#### [Задание]
Пожалуйста, ответьте на три вопроса по отрывку ниже:
1. В чьих воспоминаниях о Павле Когане присутствует Слуцкий?
2. По какому телеканалу показали фильм, где Борис Слуцкий читает строки Кульчицкого?
3. Сколько раз в конце сборника Бориса Слуцкого цитирует Алексей Симонов?

#### [Отрывок]
○ ○ ○ ○

Показалось, что нитью, связующей этот довольно разнородный материал, стала личность большого русского поэта Бориса Слуцкого.
Молодые авторы ушли на рассвете своего творчества, а Борис Абрамович прошёл войну, прожил втрое дольше собратьев по оружию и перу и перешёл в мир иной в возрасте их дедов.
И всё-таки он – тоже из них. Не поэтому ли его имя и стихи, любимые строки его друзей звучат в книге своеобразным рефреном?
Слуцкий – и в воспоминаниях его соперника-друга Давида Самойлова о юном поэте Павле Когане.
И в строчках Михаила Кульчицкого: «Я раньше думал: «лейтенант» / Звучит: «Налейте нам»/ И, зная топографию,/ Он топает по гравию…» – именно их читает Борис Слуцкий на редких кадрах в фильме к столетию поэта, показанном по телеканалу «Культура» в прошлом году.
Бориса Слуцкого в конце сборника дважды цитирует писатель Алексей Симонов, напоминая, что книга Шеварова – «отголосок народной трагедии, потерянное тепло опустевшего дома, где недосчитались ушедших на войну сыновей».
Возможно, фигура Слуцкого присутствует, как говорят художники-монументалисты, для масштаба – представляя себе его личность и творчество, мы понимаем, до каких высот могли бы дорасти эти мальчики, останься они в живых.

○ ○ ○ ○

#### [Исходные данные]
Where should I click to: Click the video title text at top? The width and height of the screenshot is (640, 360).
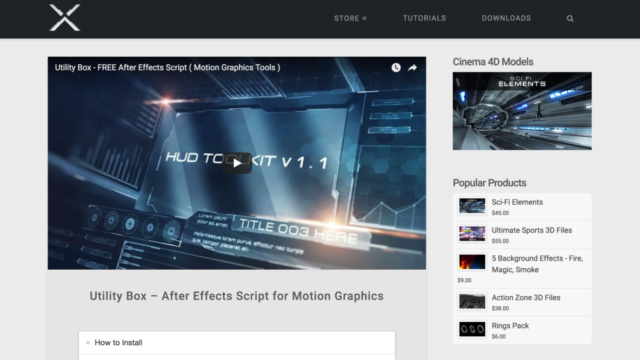pos(167,68)
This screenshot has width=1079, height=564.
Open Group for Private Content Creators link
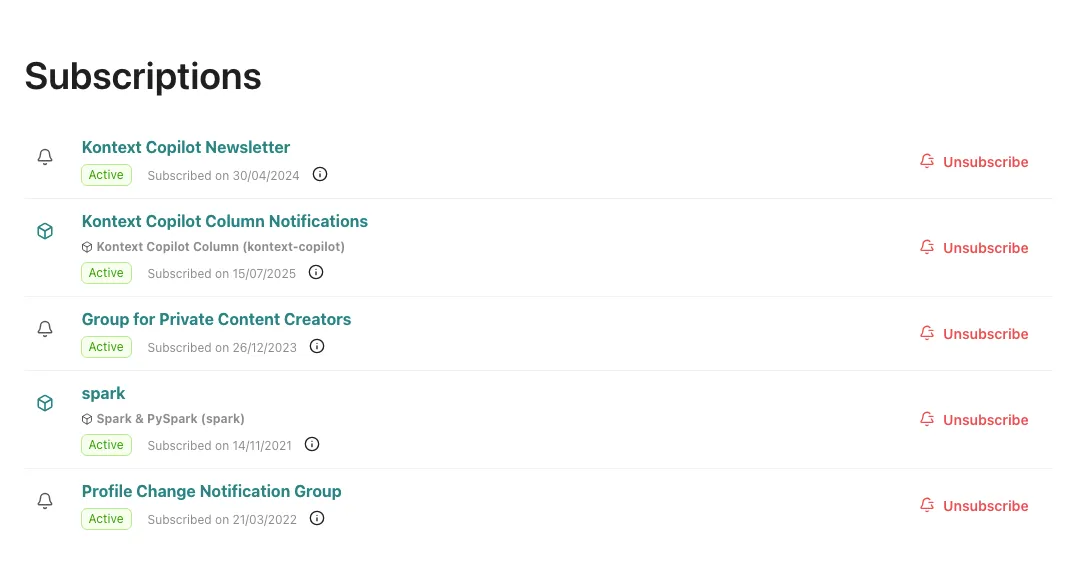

○ ○ ○ ○

#### [Выполненное упражнение]
1. В воспоминаниях Давида Самойлова.
2. По телеканалу «Культура».
3. Дважды.